> [Article]
※ ※ ※

GridWorld¶
-
class
safemdp.GridWorld(gp, world_shape, step_size, beta, altitudes, h, S0, S_hat0, L, update_dist=0)¶ Grid world with Safe exploration
Parameters: gp: GPy.core.GP
Gaussian process that expresses our current belief over the safety feature
world_shape: shape
Tuple that contains the shape of the grid world n x m
step_size: tuple of floats
Tuple that contains the step sizes along each direction to create a linearly spaced grid
beta: float
Scaling factor to determine the amplitude of the confidence intervals
altitudes: np.array
It contains the flattened n x m matrix where the altitudes of all the points in the map are stored
h: float
Safety threshold
S0: np.array
n_states x (n_actions + 1) array of booleans that indicates which states (first column) and which state-action pairs belong to the initial safe seed. Notice that, by convention we initialize all the states to be safe
S_hat0: np.array or nan
n_states x (n_actions + 1) array of booleans that indicates which states (first column) and which state-action pairs belong to the initial safe seed and satisfy recovery and reachability properties. If it is nan, such a boolean matrix is computed during initialization
noise: float
Standard deviation of the measurement noise
L: float
Lipschitz constant to compute expanders
update_dist: int
Distance in unweighted graph used for confidence interval update. A sample will only influence other nodes within this distance.
Methods
add_gp_observations(x_new, y_new)Add observations to the gp mode. add_observation(node, action)Add an observation of the given state-action pair. compute_S_hat()Compute the safely reachable set given the current safe_set. compute_expanders()Compute the expanders based on the current estimate of S_hat. plot_S(safe_set[, action])Plot the set of safe states target_sample()Compute the next target (s, a) to sample (highest uncertainty within update_confidence_interval([jacobian])Updates the lower and the upper bound of the confidence intervals update_sets()Update the sets S, S_hat and G taking with the available observation -
add_gp_observations(x_new, y_new)¶ Add observations to the gp mode.

※ ※ ※

> [Collected material]
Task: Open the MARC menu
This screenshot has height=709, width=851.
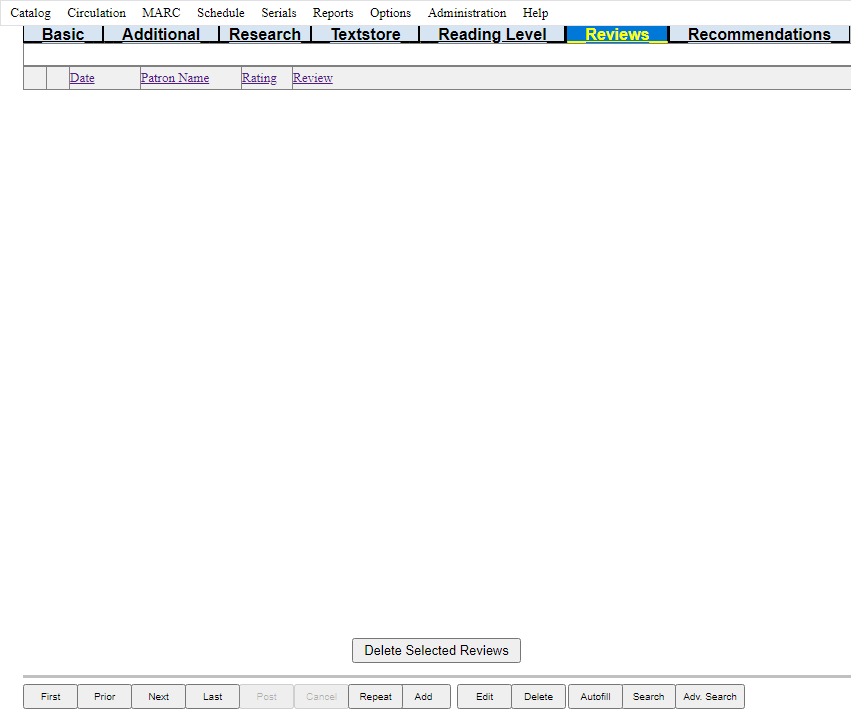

※ ※ ※

> [Stated task A]
According to the GridWorld documentation, what does the parameter h represent?
> [Stated task B]
Carry on writing the GridWorld documentation from the point where it stops.

> [Result A]
The safety threshold.

> [Result B]
-
add_observation(node, action)¶ Add an observation of the given state-action pair.
Observing the pair (s, a) means adding an observation of the altitude at s and an observation of the altitude at f(s, a)
Parameters: node: int
Node index
action: int
Action index
-
compute_S_hat()¶ Compute the safely reachable set given the current safe_set.
-
compute_expanders()¶ Compute the expanders based on the current estimate of S_hat.
-
plot_S(safe_set, action=0)¶ Plot the set of safe states
Parameters: safe_set: np.array(dtype=bool)
n_states x (n_actions + 1) array of boolean values that indicates the safe set
action: int
The action for which we want to plot the safe set.
-
target_sample()¶ Compute the next target (s, a) to sample (highest uncertainty within G or S_hat)
Returns: node: int
The next node to sample
action: int
The next action to sample
-
update_confidence_interval(jacobian=False)¶ Updates the lower and the upper bound of the confidence intervals using then posterior distribution over the gradients of the altitudes
Returns: l: np.array
lower bound of the safety feature (mean - beta*std)
u: np.array
upper bound of the safety feature (mean - beta*std)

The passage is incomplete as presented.